Can a planning permission be challenged five years after its grant?
R (on the application of Thornton Hall Hotel Ltd) and another v Thornton Holdings Ltd [2019] EWCA Civ 737
What is this decision about?
In December 2011, planning permission was granted to Thornton Holdings for the erection of three marques within the Thornton Manor estate in the Wirral. The permission was intended to be granted for a period of five years, but due to an error, this did not happen.
In August 2017 (some five and a half years after the permission was granted) an application for judicial review to quash it was made.
The issue was, could the court exercise its discretion to allow the application to be brought out of time? The High Court said yes and the Court of Appeal has now agreed.
Key facts
The circumstances of this case are very unusual and account for the equally unusual decision arrived at by both courts.
In short:
- Thornton Manor is a grade II* listed building, sitting within grounds including a grade II* listed historic garden and is in the green belt.
- The application for the erection of the marquees (to be used for weddings and other functions) was only permitted on the basis that it would generate funds to restore the historic garden and maintain it for a period of 25 years. For this reason, it was proposed that it should be a time limited permission.
- The planning committee resolved that the permission should be granted subject to 10 conditions, including one which would limit the permission to a period of five years.
- Draft decision notices were posted on the Council's electronic planning register, which included the 10 conditions, but the final decision notice omitted them all (the "error permission").
- At some point, an officer at the Council noticed the error and purported to cover it up by replacing the draft and final notices on the planning register with a further backdated decision notice which included all 10 conditions (the "November 2011 permission").
- Thornton Holdings was aware of the erroneously issued decision but said nothing. Instead, it set about discharging the conditions which appeared in the November 2011 permission.
- When it was asked to remove the marquees at the end of the five-year period, it refused and then sought to rely on the error permission.
- At this point, the operators of Thornton Hall Hotel (a rival wedding venue) became aware of the issue and sought to bring a judicial review.
Decision of the Court of Appeal
The court was very keen to stress that this case does not set a precedent and that each case would fall to be determined on its own facts. However, in the current circumstances, it took the view that "very special reasons" existed to excuse the delay and therefore it was right not only to grant an extension of the time period that applies to bring judicial review claims (now six weeks), but also to grant the relief sought – the quashing of the error permission.
Key to its decision were:
- The error permission had been issued without lawful authority.
- The Council's attempts to conceal the error were equally unlawful and compounded the problem. Had Thornton Hall Hotel reviewed the planning register at any point in the five-year period, it would have found it initially confusing and later misleading.
- The real effect of the Council's error did not transpire until the five-year period had elapsed.
- This was not a case where Thornton Holdings could have said it was relying on a permission which appeared to have been lawfully granted. Instead it was well aware from the outset that the error permission had been wrongly issued and knew precisely what the Council's mistake had been. It acted as if it were in compliance with the conditions in the November 2011 permission and only sought to rely on the error permission after the five-year period had passed.

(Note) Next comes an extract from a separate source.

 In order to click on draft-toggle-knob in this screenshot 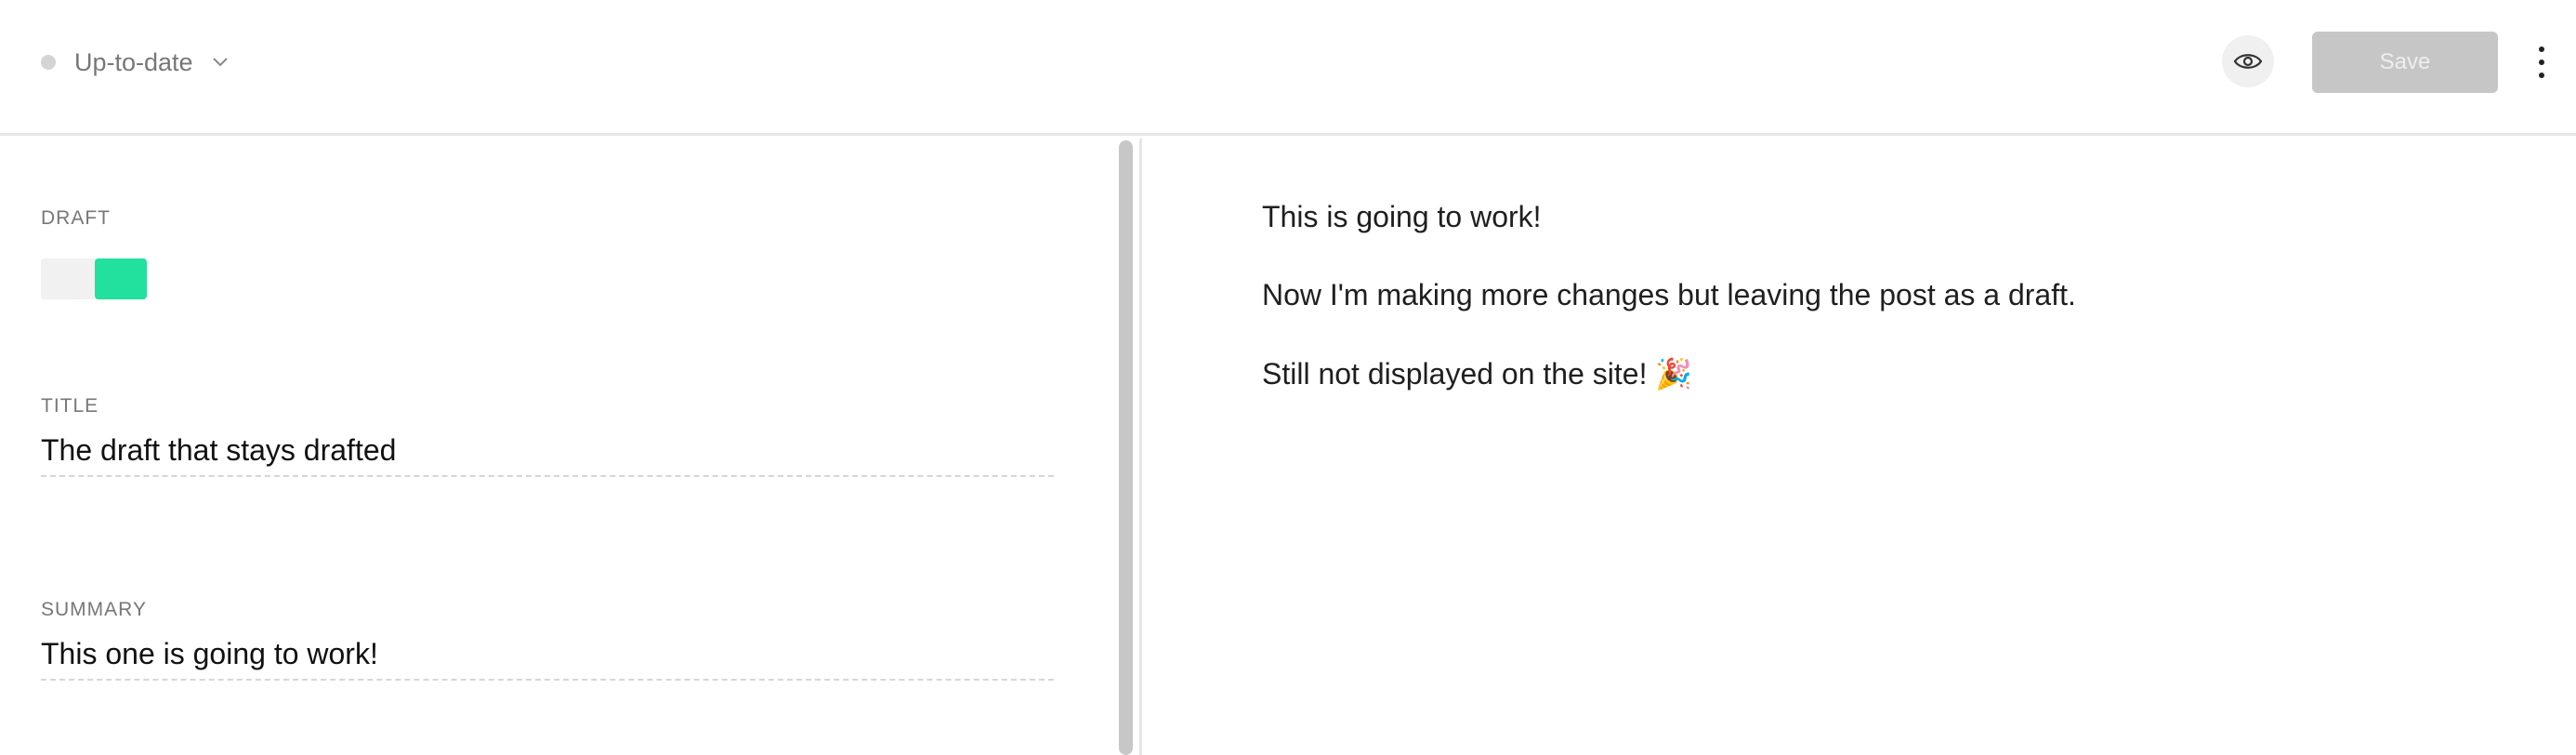, I will do `click(121, 278)`.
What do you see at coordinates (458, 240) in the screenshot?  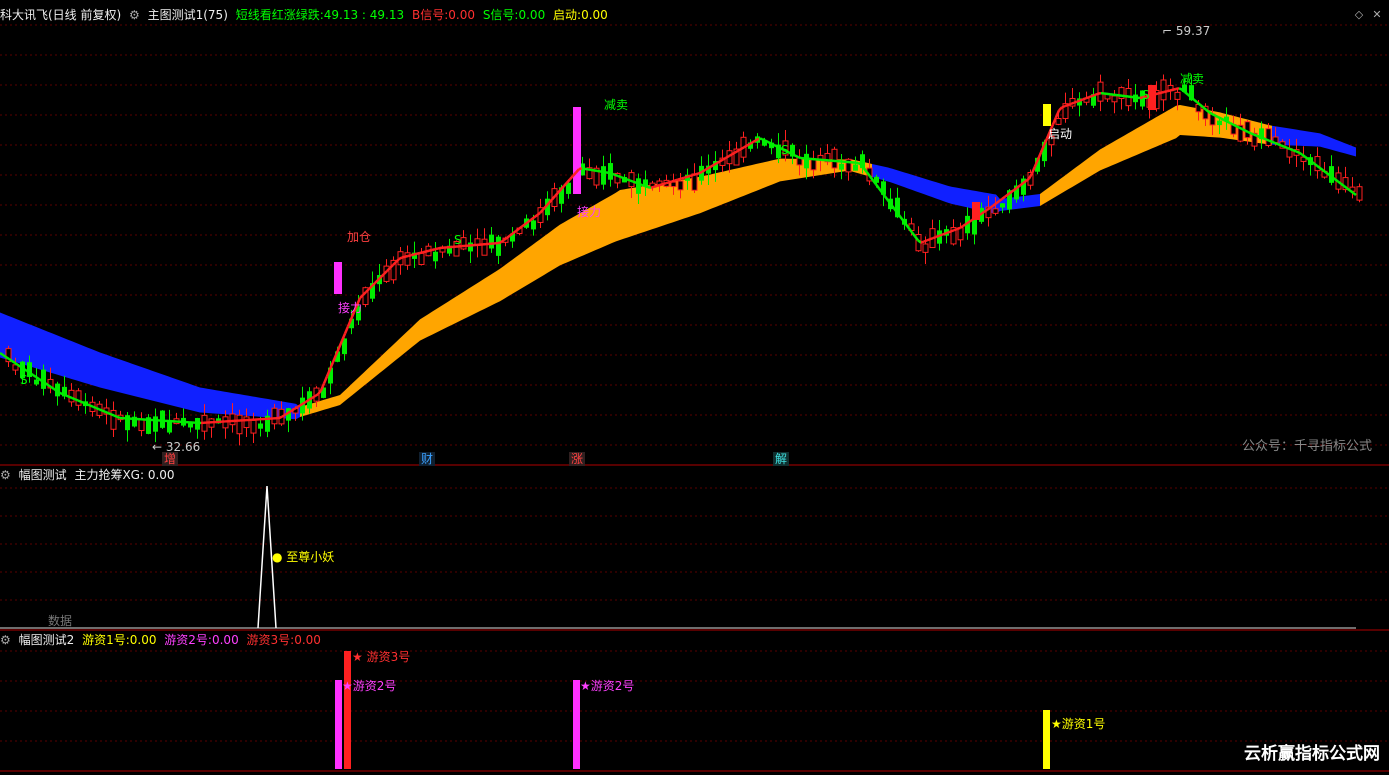 I see `signal-s-2: S` at bounding box center [458, 240].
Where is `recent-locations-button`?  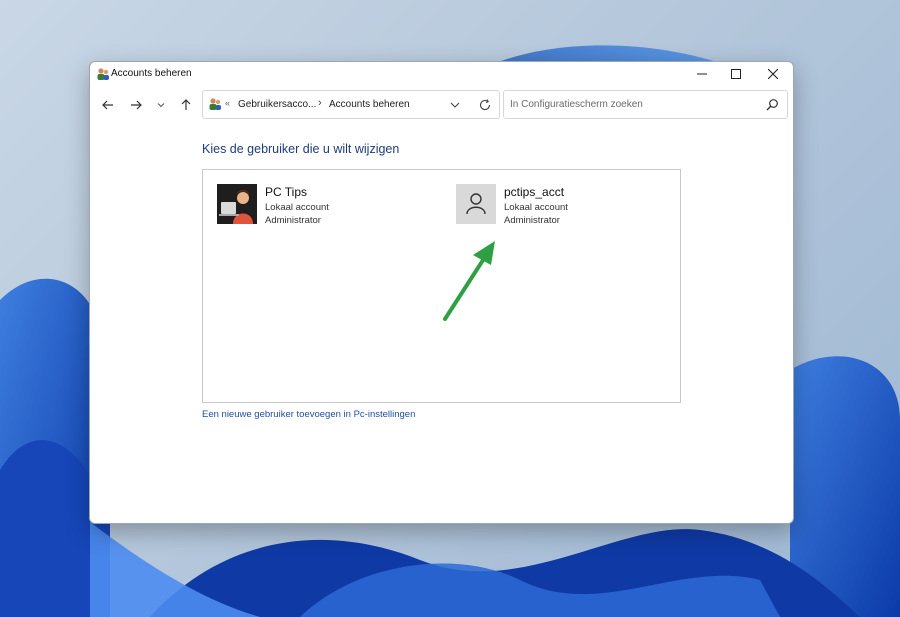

- No material hardship or prejudice was suffered as a result of the delay. Bookings taken which went beyond the five-year period were done so at Thornton Holdings' own risk and in full knowledge that a defective decision notice had been issued without lawful authority.
Lessons to be learnt
Whilst the facts of this case are highly unusual and are unlikely to occur on a regular basis (or at all), one key takeaway is that if an applicant is aware of an error in a planning permission and chooses to ignore it, it does so as its own risk.
A court might not be willing to exercise its discretion to refuse relief in those circumstances and an applicant will have to deal with the consequence that follow.
Author: Sarah Batterton, Senior Expertise Lawyer.